▶ _RECORDS FOR THIS TASK_:
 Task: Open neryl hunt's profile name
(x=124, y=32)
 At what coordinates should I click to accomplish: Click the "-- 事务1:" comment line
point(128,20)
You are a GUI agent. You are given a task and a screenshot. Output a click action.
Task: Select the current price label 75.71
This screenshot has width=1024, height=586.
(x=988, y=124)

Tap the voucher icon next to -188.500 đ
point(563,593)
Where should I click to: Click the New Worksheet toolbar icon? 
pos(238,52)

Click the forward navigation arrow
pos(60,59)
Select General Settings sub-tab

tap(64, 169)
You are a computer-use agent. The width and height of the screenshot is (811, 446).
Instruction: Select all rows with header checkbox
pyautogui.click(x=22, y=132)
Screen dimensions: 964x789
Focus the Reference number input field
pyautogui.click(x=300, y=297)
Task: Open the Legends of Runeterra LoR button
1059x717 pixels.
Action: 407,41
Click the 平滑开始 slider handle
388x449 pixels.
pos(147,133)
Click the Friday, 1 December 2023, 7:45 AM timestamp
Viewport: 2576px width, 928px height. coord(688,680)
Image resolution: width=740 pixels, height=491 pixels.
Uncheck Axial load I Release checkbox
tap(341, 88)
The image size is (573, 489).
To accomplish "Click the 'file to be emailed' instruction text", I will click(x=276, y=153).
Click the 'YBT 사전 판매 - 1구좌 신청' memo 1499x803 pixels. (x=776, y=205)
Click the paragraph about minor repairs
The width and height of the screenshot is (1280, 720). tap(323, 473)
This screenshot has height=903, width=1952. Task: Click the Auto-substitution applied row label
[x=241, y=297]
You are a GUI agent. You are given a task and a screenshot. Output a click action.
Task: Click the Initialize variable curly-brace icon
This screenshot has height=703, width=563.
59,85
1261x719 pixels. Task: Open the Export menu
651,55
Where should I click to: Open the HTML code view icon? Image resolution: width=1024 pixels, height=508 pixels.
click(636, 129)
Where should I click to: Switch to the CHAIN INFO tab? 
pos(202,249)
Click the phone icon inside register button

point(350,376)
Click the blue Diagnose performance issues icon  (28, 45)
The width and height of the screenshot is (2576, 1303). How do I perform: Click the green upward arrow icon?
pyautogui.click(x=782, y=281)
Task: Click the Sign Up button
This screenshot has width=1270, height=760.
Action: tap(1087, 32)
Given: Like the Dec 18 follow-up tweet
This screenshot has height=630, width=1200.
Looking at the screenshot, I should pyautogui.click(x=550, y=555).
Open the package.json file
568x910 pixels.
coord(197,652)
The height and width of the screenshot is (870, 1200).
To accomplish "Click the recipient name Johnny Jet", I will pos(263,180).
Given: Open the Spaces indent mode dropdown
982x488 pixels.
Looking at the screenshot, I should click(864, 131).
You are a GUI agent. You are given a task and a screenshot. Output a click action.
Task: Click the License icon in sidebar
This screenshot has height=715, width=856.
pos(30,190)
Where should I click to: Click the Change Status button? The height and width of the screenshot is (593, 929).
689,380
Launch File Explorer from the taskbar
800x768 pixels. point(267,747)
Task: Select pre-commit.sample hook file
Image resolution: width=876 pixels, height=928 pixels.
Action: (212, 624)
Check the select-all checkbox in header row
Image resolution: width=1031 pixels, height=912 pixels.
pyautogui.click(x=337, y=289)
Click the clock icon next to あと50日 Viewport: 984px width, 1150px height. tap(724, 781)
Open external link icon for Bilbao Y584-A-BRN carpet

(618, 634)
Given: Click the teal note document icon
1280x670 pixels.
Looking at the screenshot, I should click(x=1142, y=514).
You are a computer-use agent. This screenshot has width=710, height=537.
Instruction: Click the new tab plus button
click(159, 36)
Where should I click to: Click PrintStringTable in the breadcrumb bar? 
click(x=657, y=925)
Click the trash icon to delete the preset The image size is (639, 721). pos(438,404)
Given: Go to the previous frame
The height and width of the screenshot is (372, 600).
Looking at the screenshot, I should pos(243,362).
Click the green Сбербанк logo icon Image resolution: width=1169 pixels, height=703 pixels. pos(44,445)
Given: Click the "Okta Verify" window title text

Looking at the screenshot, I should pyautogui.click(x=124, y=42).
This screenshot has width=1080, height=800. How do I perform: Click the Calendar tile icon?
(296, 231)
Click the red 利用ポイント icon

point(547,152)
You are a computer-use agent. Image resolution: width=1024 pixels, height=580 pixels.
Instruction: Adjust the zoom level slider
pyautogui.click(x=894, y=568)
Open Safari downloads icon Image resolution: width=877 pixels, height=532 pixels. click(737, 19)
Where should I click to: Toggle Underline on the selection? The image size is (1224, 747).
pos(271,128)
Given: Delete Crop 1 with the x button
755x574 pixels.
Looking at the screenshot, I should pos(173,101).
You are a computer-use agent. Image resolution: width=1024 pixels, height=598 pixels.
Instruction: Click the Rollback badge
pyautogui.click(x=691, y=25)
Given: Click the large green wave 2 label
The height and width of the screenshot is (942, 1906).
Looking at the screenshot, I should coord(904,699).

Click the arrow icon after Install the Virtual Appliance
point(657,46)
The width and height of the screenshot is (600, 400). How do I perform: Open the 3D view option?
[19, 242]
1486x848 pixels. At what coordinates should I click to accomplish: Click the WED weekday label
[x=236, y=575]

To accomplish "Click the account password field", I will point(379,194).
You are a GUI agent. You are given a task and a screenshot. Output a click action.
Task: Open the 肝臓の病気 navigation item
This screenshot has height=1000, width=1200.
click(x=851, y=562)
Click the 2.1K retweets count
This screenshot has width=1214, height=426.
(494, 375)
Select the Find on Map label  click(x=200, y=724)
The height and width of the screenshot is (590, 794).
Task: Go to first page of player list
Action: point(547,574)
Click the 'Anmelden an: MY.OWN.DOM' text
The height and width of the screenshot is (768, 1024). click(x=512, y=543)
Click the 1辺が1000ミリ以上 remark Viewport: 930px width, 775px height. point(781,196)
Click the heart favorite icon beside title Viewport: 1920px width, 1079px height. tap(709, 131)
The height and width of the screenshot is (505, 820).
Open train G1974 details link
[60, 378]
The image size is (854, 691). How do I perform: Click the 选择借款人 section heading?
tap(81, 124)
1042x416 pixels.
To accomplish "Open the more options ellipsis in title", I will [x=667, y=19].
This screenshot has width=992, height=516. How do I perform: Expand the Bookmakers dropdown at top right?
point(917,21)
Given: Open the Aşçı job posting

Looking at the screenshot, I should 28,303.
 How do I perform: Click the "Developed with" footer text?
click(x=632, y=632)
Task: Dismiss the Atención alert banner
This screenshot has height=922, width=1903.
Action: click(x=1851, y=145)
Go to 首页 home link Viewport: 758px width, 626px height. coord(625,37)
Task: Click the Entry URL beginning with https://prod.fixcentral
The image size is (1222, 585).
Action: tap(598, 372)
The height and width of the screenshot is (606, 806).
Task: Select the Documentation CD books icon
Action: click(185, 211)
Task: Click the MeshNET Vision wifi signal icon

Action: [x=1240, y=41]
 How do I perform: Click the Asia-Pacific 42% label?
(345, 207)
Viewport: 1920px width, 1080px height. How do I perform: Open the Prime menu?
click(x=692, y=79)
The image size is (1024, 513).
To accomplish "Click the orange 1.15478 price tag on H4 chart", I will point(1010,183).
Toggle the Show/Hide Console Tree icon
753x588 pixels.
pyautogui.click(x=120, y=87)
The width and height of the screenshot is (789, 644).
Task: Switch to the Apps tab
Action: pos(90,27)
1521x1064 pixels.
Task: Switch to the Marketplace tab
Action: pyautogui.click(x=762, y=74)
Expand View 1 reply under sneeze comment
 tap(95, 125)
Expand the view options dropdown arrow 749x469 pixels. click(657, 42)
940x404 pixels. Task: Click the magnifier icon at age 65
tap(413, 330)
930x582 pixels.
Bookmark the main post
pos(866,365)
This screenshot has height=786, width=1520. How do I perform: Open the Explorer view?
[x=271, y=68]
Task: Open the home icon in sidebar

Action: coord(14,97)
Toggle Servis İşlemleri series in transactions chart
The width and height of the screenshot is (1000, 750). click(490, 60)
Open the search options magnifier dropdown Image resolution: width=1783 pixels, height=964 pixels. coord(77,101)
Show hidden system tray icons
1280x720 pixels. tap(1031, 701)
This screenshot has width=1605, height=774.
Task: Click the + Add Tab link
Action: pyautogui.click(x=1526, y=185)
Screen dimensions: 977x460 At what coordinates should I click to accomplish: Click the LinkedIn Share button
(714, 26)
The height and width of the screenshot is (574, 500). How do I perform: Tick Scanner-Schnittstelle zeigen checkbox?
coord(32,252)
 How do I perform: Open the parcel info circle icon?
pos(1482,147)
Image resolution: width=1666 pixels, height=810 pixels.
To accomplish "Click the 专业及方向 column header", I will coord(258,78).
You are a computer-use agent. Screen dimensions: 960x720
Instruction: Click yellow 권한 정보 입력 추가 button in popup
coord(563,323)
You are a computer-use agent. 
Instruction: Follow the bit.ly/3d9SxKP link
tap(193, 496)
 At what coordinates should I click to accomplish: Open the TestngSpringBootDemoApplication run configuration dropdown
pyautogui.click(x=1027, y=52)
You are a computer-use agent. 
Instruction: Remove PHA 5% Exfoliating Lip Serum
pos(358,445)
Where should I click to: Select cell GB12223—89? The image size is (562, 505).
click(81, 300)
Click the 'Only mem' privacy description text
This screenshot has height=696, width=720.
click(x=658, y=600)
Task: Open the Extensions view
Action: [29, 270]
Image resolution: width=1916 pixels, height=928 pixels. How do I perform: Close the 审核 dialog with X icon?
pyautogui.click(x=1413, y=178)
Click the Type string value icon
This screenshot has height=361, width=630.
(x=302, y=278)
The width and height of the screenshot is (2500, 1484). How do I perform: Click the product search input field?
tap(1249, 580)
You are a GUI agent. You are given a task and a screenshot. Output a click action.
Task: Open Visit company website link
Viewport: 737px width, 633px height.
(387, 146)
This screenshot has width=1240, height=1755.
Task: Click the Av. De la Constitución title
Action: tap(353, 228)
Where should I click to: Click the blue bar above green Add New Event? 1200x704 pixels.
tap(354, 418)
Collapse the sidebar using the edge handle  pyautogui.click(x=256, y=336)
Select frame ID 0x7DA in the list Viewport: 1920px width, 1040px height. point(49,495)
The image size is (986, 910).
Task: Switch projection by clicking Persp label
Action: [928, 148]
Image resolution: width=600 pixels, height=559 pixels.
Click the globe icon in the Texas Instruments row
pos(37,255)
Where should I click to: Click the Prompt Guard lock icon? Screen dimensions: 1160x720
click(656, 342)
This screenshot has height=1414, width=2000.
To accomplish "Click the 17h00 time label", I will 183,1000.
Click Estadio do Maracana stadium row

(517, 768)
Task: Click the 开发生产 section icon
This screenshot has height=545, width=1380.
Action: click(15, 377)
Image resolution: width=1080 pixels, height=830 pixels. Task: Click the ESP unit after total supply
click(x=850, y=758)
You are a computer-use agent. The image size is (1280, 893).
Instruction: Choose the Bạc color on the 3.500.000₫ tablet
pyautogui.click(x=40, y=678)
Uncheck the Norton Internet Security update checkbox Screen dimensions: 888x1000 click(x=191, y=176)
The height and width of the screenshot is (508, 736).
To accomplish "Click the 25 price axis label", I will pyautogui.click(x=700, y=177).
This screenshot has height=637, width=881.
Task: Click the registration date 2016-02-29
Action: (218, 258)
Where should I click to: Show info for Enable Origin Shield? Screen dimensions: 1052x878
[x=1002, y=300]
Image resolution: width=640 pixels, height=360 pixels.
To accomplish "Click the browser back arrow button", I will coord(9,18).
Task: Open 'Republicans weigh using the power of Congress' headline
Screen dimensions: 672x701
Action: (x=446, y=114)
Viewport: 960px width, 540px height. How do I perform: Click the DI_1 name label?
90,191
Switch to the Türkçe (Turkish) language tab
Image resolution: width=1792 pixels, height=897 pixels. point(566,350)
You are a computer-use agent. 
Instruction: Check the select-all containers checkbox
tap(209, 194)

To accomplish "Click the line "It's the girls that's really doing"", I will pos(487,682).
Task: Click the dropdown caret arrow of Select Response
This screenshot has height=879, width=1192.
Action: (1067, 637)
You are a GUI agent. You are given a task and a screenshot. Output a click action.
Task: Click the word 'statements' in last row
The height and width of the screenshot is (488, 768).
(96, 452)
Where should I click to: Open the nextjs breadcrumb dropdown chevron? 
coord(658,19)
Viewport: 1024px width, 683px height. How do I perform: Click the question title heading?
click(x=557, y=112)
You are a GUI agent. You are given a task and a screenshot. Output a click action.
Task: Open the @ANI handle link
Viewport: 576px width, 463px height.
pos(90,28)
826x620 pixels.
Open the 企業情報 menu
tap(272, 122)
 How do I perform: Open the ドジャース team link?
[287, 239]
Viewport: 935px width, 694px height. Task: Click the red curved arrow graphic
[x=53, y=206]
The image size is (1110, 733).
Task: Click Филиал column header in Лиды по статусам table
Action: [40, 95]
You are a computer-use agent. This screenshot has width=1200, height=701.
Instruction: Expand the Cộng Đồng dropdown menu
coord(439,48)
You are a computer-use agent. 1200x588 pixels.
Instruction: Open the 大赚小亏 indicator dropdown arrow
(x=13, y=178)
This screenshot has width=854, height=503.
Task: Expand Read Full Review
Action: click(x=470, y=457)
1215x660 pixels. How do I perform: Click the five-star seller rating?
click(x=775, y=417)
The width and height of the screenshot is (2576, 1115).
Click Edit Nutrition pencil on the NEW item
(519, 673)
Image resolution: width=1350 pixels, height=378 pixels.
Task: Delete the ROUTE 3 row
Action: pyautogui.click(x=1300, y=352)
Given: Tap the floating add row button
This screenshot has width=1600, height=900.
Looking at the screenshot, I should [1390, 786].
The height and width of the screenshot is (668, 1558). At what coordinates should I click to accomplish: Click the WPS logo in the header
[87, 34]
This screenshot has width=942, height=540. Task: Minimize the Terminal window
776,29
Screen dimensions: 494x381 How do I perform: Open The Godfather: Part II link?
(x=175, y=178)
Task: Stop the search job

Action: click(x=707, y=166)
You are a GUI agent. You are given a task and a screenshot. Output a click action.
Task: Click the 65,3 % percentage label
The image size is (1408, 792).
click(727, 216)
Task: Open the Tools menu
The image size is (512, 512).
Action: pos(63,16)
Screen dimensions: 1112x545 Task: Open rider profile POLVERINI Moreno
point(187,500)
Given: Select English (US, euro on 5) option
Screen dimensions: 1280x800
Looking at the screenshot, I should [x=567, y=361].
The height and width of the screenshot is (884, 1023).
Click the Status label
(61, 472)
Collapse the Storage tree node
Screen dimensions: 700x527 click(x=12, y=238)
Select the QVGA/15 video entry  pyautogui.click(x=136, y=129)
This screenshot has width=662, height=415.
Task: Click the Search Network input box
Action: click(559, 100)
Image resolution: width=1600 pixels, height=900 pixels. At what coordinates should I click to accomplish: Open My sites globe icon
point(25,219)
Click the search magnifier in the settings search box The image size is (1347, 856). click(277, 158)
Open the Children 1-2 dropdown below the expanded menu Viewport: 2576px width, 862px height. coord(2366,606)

▶ _TASK ITEM_:
Show every line in the records above that contains the word "using".

▶ _FINISHED TASK_:
Collapse the sidebar using the edge handle  pyautogui.click(x=256, y=336)
Task: Open 'Republicans weigh using the power of Congress' headline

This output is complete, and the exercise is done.